Masih ingat putusan MK Nomor 90 Tahun 2024, sang Paman Usman (Ketua MK) meloloskan calon Wakil Presiden yang tidak cukup umur. Ternyata Ketua MK yang memutuskan perkara ada Conflicf of Interest(CoI). oleh MKMK diberhentikan sebagai Ketua MK dan tidak boleh ikut menyidangkan perkara Pilkada. Walaupun masyarakat mengatakan Wakil Presiden yang dihasilkan adalah “Anak Haram Konstitusi” tetapi karena keputusan MK final dan mengikat, masyarakat patuh.
“Pembegal” Senayan itu akhirnya “Tiarap” masuk kolong tempat tidur takut dicari warga. Warga mengamuk dan melakukan aksi demo melawan “pembegal” senayan. Pagar Gedung DPR-RI jebol. Demonstan berhadapan dengan Polisi. 300 lebih demonstran ditangkap Polisi. Itulah hasil kerja *“Pembegal”*. Rakyat berhadapan dengan Polisi yang menggunakan peralatan perusak dan pemukul kepada para demonstran. Ironinya sumber uang untuk membeli senjata yamg digunakan Polisi dari uang rakyat melalui pajak yang dikutip negara.
Pembegal yang Berkelas
“Pembegal Konstitusi” di Indonesia memang berkelas. Umumnya dibagi atas 2 kelas yaitu pertama; Pembegal kelas pemikir dan berotak “kotor”, dan kelas kedua; Pembegal kelas dilapangan, sebagai eksekutor yang tidak perlu lagi menggunakan pikirannya, dan otaknya “busuk”.
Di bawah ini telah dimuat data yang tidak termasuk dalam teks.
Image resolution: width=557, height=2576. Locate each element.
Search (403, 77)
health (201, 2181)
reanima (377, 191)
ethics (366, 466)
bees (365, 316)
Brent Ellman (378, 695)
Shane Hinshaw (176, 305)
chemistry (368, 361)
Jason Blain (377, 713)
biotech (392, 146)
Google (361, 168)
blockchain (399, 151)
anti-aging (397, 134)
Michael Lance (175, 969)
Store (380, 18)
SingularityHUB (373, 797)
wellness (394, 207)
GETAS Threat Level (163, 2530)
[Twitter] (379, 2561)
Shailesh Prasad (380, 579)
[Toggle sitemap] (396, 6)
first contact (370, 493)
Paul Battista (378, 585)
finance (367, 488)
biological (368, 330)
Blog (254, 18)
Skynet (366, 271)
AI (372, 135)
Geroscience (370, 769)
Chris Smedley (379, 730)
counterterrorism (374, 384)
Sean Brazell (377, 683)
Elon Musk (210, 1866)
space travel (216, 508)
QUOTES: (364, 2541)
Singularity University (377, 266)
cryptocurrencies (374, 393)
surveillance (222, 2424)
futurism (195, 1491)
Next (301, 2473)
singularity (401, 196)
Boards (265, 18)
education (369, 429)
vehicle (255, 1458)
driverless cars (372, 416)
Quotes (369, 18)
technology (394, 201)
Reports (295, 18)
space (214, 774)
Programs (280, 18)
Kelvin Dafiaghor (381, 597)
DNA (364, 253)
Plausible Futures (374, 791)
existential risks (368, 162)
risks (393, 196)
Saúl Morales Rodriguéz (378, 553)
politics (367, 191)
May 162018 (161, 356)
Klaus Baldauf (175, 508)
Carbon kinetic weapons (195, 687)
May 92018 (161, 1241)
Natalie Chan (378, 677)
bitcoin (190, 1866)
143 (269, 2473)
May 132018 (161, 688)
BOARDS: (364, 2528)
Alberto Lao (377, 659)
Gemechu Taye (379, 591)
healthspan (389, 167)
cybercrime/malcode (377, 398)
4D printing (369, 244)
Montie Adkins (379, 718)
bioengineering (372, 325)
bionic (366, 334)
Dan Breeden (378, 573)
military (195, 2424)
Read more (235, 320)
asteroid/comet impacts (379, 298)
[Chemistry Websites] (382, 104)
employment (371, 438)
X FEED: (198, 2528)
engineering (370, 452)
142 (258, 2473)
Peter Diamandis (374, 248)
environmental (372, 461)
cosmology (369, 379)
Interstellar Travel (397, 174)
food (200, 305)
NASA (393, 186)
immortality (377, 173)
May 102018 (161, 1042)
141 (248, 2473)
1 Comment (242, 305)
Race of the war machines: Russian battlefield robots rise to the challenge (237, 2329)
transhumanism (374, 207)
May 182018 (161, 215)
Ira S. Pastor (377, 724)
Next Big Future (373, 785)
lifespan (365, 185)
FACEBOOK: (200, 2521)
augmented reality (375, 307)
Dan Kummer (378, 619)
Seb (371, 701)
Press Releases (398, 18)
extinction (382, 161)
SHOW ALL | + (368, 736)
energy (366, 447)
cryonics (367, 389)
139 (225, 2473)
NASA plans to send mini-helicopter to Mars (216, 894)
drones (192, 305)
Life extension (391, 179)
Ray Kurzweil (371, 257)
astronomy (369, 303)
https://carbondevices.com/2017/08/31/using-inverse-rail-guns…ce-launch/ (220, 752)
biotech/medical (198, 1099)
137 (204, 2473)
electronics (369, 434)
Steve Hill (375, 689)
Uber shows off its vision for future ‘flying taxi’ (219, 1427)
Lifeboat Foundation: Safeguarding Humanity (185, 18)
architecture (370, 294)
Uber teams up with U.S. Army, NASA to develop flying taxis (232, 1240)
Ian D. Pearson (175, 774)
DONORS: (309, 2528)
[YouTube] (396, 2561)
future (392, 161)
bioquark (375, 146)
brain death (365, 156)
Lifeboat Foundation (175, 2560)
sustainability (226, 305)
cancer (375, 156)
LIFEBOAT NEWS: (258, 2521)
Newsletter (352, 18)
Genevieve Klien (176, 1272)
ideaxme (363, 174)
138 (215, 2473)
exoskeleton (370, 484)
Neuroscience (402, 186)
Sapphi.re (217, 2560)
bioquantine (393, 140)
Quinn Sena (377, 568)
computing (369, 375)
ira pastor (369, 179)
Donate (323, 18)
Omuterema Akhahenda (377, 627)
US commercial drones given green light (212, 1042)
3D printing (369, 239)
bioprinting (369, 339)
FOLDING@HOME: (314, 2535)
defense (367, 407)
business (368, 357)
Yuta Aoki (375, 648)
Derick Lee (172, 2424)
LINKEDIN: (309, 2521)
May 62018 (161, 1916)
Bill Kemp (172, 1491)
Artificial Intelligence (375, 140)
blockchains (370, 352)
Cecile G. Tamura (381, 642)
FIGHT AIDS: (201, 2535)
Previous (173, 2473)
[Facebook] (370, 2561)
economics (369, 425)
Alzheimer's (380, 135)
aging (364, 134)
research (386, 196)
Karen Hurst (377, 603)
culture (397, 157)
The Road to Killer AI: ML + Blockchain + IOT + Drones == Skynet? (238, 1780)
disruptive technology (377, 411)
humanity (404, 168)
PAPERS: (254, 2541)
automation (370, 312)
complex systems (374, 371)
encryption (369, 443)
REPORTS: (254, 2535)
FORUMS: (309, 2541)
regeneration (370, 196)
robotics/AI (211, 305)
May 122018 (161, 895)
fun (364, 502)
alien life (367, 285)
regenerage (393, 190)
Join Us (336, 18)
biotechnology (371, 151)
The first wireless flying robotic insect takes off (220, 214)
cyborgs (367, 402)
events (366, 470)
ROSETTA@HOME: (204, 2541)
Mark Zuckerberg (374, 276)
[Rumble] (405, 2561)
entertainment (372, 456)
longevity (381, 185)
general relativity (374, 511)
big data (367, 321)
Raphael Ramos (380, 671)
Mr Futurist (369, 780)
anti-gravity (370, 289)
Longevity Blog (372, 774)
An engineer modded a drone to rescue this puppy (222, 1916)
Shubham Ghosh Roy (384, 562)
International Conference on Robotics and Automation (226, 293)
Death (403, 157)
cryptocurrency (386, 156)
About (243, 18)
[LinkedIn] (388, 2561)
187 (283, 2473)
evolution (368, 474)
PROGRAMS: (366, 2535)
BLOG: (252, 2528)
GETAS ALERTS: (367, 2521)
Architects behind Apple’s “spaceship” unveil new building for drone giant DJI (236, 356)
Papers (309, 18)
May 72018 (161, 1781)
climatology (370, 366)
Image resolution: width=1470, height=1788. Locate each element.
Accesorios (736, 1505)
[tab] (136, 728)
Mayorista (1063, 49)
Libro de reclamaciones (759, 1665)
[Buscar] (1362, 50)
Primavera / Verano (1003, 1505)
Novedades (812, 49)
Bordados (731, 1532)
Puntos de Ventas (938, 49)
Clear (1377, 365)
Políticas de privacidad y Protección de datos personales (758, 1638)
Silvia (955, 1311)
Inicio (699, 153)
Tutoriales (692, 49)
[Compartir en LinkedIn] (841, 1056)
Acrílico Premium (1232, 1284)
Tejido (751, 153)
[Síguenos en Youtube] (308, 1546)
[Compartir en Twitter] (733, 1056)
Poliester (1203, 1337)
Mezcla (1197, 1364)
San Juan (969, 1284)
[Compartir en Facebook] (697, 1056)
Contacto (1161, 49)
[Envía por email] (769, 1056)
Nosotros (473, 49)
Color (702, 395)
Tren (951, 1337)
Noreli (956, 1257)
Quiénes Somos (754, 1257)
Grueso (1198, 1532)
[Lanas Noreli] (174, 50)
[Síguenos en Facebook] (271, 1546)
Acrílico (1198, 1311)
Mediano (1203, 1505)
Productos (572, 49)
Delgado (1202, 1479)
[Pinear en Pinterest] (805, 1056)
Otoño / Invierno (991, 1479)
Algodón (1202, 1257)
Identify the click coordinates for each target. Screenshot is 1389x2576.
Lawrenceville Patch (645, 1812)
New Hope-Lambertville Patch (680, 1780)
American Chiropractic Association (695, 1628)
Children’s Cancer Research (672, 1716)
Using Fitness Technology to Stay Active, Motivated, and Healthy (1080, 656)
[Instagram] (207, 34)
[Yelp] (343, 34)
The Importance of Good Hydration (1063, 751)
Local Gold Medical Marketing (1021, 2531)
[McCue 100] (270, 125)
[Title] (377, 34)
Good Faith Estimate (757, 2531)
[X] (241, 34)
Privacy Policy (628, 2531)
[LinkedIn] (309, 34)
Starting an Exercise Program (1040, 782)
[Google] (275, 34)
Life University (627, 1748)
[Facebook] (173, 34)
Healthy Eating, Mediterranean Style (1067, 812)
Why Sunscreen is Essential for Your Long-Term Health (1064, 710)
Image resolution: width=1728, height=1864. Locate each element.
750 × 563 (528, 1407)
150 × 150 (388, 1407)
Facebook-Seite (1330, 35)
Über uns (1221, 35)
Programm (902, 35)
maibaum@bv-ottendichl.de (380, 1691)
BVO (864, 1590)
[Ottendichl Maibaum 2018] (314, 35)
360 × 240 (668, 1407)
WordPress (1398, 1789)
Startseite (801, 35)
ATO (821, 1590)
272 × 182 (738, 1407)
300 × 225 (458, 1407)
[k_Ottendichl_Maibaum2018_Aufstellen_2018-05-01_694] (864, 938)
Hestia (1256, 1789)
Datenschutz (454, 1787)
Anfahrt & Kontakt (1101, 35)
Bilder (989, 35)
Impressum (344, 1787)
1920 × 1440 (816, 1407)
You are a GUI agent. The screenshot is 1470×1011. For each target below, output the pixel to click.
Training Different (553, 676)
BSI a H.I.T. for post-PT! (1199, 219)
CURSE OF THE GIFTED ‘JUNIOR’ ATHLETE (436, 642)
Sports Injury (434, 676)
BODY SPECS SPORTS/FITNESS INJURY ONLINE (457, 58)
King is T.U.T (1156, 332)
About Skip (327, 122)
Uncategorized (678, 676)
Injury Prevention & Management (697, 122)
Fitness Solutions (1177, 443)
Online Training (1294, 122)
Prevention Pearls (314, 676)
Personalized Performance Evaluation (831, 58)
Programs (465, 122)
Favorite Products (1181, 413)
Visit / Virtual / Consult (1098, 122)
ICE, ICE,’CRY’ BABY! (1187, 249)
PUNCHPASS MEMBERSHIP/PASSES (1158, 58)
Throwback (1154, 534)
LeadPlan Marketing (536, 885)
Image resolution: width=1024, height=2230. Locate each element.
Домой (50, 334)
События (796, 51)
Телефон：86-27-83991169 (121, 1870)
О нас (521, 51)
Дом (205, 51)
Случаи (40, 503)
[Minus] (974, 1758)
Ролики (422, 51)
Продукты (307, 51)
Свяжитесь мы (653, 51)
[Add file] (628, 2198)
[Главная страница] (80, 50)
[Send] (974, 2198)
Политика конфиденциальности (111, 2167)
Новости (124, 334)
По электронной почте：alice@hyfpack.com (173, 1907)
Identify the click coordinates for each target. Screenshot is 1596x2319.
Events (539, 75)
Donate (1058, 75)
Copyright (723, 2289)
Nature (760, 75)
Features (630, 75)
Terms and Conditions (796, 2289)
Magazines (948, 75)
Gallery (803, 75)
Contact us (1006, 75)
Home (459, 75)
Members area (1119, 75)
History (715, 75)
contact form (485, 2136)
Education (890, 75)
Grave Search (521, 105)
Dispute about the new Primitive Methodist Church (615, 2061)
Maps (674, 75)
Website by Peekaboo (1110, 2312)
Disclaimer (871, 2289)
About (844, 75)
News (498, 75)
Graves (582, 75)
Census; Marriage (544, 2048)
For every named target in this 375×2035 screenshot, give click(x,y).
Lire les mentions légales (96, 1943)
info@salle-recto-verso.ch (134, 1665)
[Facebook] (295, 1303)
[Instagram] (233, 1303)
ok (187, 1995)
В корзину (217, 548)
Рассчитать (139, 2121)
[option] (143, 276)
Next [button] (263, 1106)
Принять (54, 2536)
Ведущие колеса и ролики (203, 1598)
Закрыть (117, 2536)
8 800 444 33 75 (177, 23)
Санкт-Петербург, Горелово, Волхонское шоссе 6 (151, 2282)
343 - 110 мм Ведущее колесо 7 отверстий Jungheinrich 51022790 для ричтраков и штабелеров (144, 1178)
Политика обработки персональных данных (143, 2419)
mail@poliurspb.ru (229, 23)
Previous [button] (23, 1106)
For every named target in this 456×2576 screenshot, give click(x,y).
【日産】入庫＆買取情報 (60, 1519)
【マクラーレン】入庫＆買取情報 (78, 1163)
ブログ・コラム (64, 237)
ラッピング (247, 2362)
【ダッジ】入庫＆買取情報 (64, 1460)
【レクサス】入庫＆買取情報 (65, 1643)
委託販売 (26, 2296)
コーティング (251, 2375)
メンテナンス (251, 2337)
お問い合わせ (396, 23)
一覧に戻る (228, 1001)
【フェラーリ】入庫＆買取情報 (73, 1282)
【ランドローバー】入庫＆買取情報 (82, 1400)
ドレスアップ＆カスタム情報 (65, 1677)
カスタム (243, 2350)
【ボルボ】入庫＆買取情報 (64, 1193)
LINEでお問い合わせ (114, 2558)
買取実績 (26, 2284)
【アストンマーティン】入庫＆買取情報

Siapa saja “pembegal konstitusi” kelas pertama dimaksud. Dalam kasus pembangkangan konstitusi dengan melawan keputusan MK 60 dan 70 melalui rapat kerja Baleg DPR RI 21 Agusutus 2024 sangatlah jelas. Mereka, adalah Ketua- Ketua Partai Politik tertentu, yang mengendalikan dan memerintahkan anggotanya (anggota DPR) di Baleg untuk merevisi UU Pilkada yang menentang keputusan MK 60 dan 70. “Pembegal Konstitusi” kelas pertama itu bekerja bukan tanpa sebab. Mereka bekerja atas “perintah” Raja mereka yang yang istilah Ketua Umum Golkar Bung Bahlil menyebut Raja Jawa.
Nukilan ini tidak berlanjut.